[Stored records]
##############################

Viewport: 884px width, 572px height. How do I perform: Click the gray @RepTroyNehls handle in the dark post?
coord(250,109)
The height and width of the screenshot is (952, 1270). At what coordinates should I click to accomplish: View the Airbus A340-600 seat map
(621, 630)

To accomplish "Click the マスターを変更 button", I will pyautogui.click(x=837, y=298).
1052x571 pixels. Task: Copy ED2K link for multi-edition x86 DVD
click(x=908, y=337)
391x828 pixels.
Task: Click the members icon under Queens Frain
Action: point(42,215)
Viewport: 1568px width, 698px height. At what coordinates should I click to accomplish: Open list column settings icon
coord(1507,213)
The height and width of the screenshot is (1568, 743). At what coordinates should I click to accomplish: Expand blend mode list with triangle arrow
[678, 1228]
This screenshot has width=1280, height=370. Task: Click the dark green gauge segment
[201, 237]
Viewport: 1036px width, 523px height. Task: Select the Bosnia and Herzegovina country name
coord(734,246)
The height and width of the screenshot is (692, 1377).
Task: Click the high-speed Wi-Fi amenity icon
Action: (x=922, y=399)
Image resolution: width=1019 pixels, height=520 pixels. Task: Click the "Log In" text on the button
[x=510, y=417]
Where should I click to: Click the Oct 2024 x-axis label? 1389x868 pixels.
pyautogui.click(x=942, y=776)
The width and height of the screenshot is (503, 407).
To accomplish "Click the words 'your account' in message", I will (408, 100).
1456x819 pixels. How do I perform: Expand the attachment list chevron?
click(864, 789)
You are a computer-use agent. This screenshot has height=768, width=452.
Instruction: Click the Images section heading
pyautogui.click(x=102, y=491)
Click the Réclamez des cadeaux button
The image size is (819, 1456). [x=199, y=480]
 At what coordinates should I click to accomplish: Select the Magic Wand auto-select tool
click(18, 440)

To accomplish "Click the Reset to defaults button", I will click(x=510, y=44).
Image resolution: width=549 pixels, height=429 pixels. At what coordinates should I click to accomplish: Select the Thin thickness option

##############################

_DIRECTION_. Write out all of the stored records again, substituting "Which point should I click to complete" for each "At what coordinates should I click to accomplish" and keeping everything else the same.

_TASK RESULT_.
Viewport: 884px width, 572px height. How do I perform: Click the gray @RepTroyNehls handle in the dark post?
coord(250,109)
The height and width of the screenshot is (952, 1270). Which point should I click to complete: View the Airbus A340-600 seat map
(621, 630)

To accomplish "Click the マスターを変更 button", I will pyautogui.click(x=837, y=298).
1052x571 pixels. Task: Copy ED2K link for multi-edition x86 DVD
click(x=908, y=337)
391x828 pixels.
Task: Click the members icon under Queens Frain
Action: point(42,215)
Viewport: 1568px width, 698px height. Which point should I click to complete: Open list column settings icon
coord(1507,213)
The height and width of the screenshot is (1568, 743). Which point should I click to complete: Expand blend mode list with triangle arrow
[678, 1228]
This screenshot has width=1280, height=370. Task: Click the dark green gauge segment
[201, 237]
Viewport: 1036px width, 523px height. Task: Select the Bosnia and Herzegovina country name
coord(734,246)
The height and width of the screenshot is (692, 1377).
Task: Click the high-speed Wi-Fi amenity icon
Action: (x=922, y=399)
Image resolution: width=1019 pixels, height=520 pixels. Task: Click the "Log In" text on the button
[x=510, y=417]
Where should I click to: Click the Oct 2024 x-axis label? 1389x868 pixels.
pyautogui.click(x=942, y=776)
The width and height of the screenshot is (503, 407).
To accomplish "Click the words 'your account' in message", I will (408, 100).
1456x819 pixels. How do I perform: Expand the attachment list chevron?
click(864, 789)
You are a computer-use agent. This screenshot has height=768, width=452.
Instruction: Click the Images section heading
pyautogui.click(x=102, y=491)
Click the Réclamez des cadeaux button
The image size is (819, 1456). [x=199, y=480]
 Which point should I click to complete: Select the Magic Wand auto-select tool
click(18, 440)

To accomplish "Click the Reset to defaults button", I will click(x=510, y=44).
Image resolution: width=549 pixels, height=429 pixels. Which point should I click to complete: Select the Thin thickness option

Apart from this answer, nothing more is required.